> **Description of the task**
In the records that follow, locate every line with "agent" and extract it.

> **Items from a data source**
========================================

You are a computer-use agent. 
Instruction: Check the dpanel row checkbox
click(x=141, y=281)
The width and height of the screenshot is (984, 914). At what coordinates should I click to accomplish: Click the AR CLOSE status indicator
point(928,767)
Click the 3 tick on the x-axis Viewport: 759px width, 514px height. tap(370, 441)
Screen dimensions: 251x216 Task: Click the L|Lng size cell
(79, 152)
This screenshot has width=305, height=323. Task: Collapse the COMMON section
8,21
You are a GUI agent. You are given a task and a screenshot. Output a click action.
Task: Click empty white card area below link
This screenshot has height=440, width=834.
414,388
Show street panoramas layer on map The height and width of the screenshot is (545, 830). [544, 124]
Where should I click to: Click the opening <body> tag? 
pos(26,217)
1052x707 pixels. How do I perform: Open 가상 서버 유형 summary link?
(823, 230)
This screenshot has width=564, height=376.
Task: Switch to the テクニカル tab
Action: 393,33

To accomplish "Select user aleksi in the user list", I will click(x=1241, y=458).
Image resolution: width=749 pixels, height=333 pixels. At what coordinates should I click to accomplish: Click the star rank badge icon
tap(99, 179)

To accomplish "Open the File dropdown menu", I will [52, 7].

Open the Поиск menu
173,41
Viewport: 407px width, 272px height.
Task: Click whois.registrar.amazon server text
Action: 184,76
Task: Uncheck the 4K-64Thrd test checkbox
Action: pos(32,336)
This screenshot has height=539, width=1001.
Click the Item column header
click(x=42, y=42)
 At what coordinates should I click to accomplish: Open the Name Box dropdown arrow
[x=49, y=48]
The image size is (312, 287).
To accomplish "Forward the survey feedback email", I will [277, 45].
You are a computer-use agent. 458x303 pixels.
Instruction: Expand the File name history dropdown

========================================

> **Solution for this problem**
You are a computer-use agent. 
You are a GUI agent. You are given a task and a screenshot. Output a click action.
You are a computer-use agent. 458x303 pixels.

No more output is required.